Le Législatif n'a cessé de décevoir le peuple en abusant de son indépendance
pour s'attribuer des privilèges jugés (à tort ou à raison) exorbitants par
rapport à la situation de son corps électoral. De plus, au lieu de s'attacher
à proposer et voter les « bonnes » lois pour résoudre les vrais
problèmes de l’heure, le Législatif a été plus souvent qu’autrement le
théâtre de manoeuvres politiciennes des plus nauséabondes.
Le Judiciaire ne se porte pas non plus mieux. Prompt à se mettre en grève pour
réclamer son indépendance et ses privilèges en mettant les usagers dans des
situations parfois difficiles, il semble incapable de discerner les moments
importants de la vie politique de la Nation pour imprimer sa marque et affirmer
son rôle de garant de l’application des principes des lois (l'ordre
juridique). À titre de référence, on peut citer les résultats électoraux
litigieux validés au mépris de l'évidence aux silences coupables, voire
complices lorsque le droit et le principe de la loi sont bafoués. Ceux que le
Judiciaire semble avoir toujours favorisé, en pensant au mieux monnayer leur
assentiment, se servent du Judiciaire quand cela les arrange et l'écrasent
lorsqu’il les gêne. Dans l’affaire Jean Eugène Voninahitsy, le Judiciaire
n’a pas su éviter la perception par l’opinion publique d’irrégularités
au niveau des procédures.
L'Exécutif a la particularité de détenir les instruments de la coercition,
c'est à dire les moyens de la violence « légitime » dont le
monopole est attribué à l'Etat. Sa bonne utilisation nécessite le contrôle
des deux autres pouvoirs donc de leur bon fonctionnement. À Madagascar, le
manque de légitimité de l’Exécutif ne se mesure généralement qu'à
travers l'intensité de la réaction populaire dans la rue. Lorsque la
population ne s'expime plus par les urnes mais dans la rue et parvient à
ébranler l'Exécutif c'est que l’exercice de la démocratie par la liberté d’expression
a déjà largement souffert. Au bout du compte, tout le monde perd dans une
telle démarche.
L'opposition, y a-t-il vraiment une? En vérité, il n'y a qu'un assemblage de
groupuscules concassés qui ne se positionnent généralement qu'en fonction de
leurs intérêts les plus proches et de la possibilité d’arriver au pouvoir
suprême sans passer par la voie des urnes. De temps en temps, l'histoire
donnent aux groupuscules d’opposants une occasion de converger vers une seule
voie mais c’est par pur hasard ou maladresse, voire par pure manoeuvre du
régime à qui ils sont supposés s'opposer et questionner.
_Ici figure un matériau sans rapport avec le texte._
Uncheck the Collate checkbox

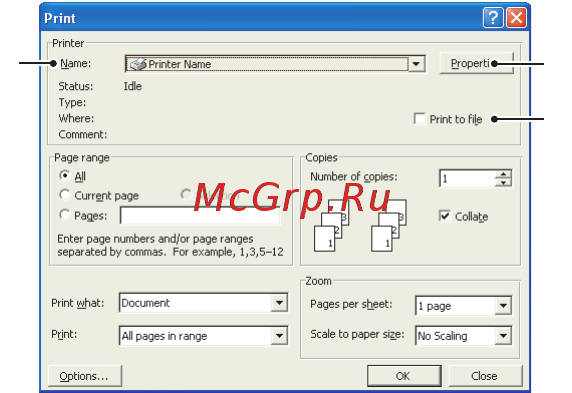(445, 216)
Par définition, l'opposition n'a de pouvoir qu'à travers l’Assemblée
nationale. Elle dépend donc de la situation de cette dernière. Cependant, l’Assemblée
nationale de Madagascar a actuellement une légitimité bien mal en point et que
les députés et anciens députés qui se désignent comme membres de
l'opposition (laquelle?) ne sont pas étrangers à la situation dans laquelle se
débat cette institution. En choississant de porter les problèmes dans la rue,
l'opposition a scié la branche sur laquelle elle était assise avec tout ce que
cela comporte de dangers dans l’exercice de la démocratie et de la liberté d’expression.
Mis à part le pouvoir par sa représentation réelle au sein de l’Assemblée
nationale, l'opposition, en théorie, a un moyen d'action politique par l’« autorité »
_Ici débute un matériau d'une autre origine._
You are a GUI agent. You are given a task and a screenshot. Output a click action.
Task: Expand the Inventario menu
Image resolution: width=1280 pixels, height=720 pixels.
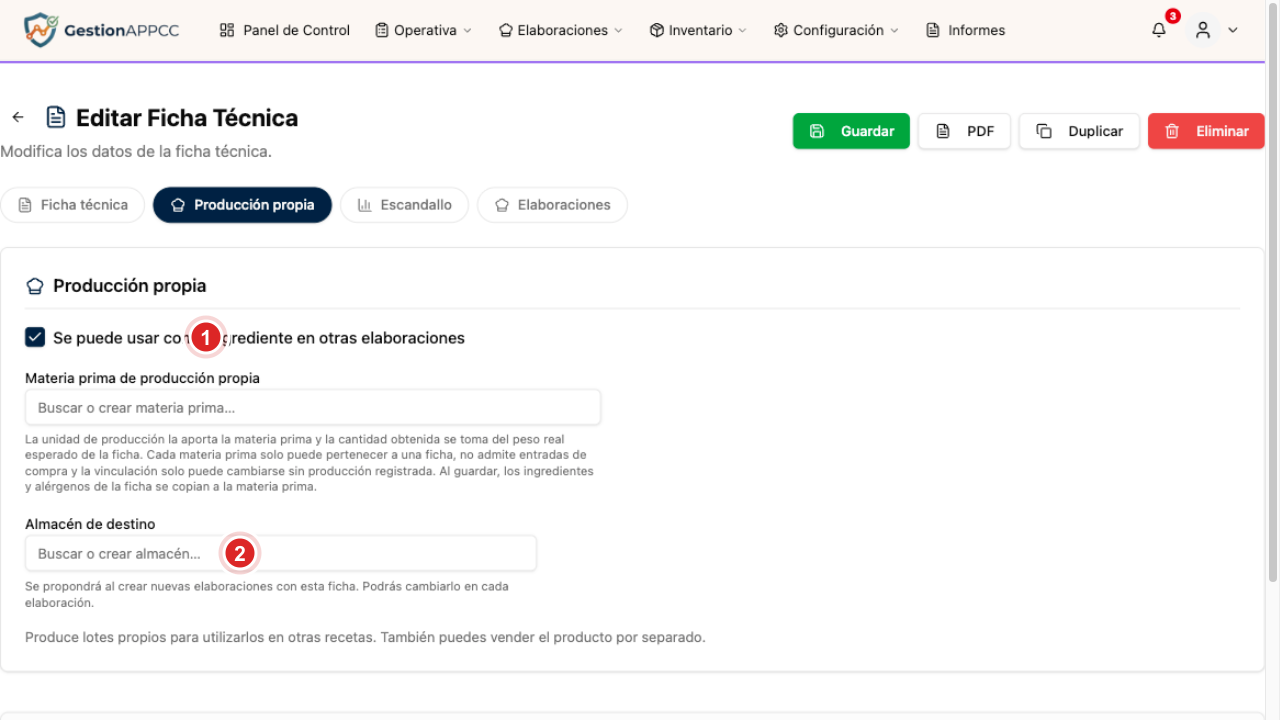[698, 30]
de pouvoir faire ressentir comme une faute dans l’exercice démocratique le
fait pour l’Exécutif de ne pas suivre l'avis et l'opinion d'une personne ou
d'un groupe reconnu comme ayant l’« autorité » légale de s’exprimer
au sein de l’Assemblée nationale. Or, les groupuscules au sein de
l'opposition n’utilise pas cette autorité. Aux yeux du peuple, l’opposition
n'a rien fondé sur la durée, n'a pas participé au développement des
fondements de la cité à défaut de l'avoir fondé, il peut même être posé
la question de savoir si elle a veillé à préserver ce que les
« ancêtres » ont fondé et si elle n’a pas parfois contribué à
détruire ou à diminuer ce qu’on peut appeler de patrimoine national avec ses
actions réactionnaires. C’est une perception qui n’est pas facile à
corriger.
Le mot « autorité » vient du latin « augere » qui
signifie augmenter. Le peuple ne reconnaît l'autorité qu'à ceux qu'il croit
être un fondateur de la cité et à ceux qui ont préservé ou augmenté ses
fondations. Fonder la cité, augmenter les fondations ou les préserver, c'est
instaurer une morale en politique en énonçant les principes et l’éthique
ainsi qu’en montrant l'exemple. Cela peut être également concevoir une
vision de la société en bonne santé, dégager les idées qui s'y
rattachent de façon cohérente, déterminer les moyens d'action et avoir le
courage de se les donner pour réaliser les objectifs et de s'y tenir. Le peuple
a besoin de signaux clairs pour se repérer. Il y a énormément d'exemples pour
peu que l'on laisse courir l'imagination. Le tout est d'avoir le courage d'aller
jusqu'au bout de ses convictions sans céder à l'opportunisme, la facilité et
la démagogie. Malheureusement, ce n’est pas encore le cas actuellement. Les
signaux sont extrêmement confus.
Notre opinion est la suivante :
Que des hommes réagissent par des actions politiques ou citoyennes pour préserver les faibles acquis de la démocratie et de la liberté d’expression à Madagascar, nous ne pouvons que nous en réjouir. Mais nous aimerions qu'ils le fassent sur une base durable et de manière constructive, pour qu’on puisse savoir exactement ce qu'ils veulent.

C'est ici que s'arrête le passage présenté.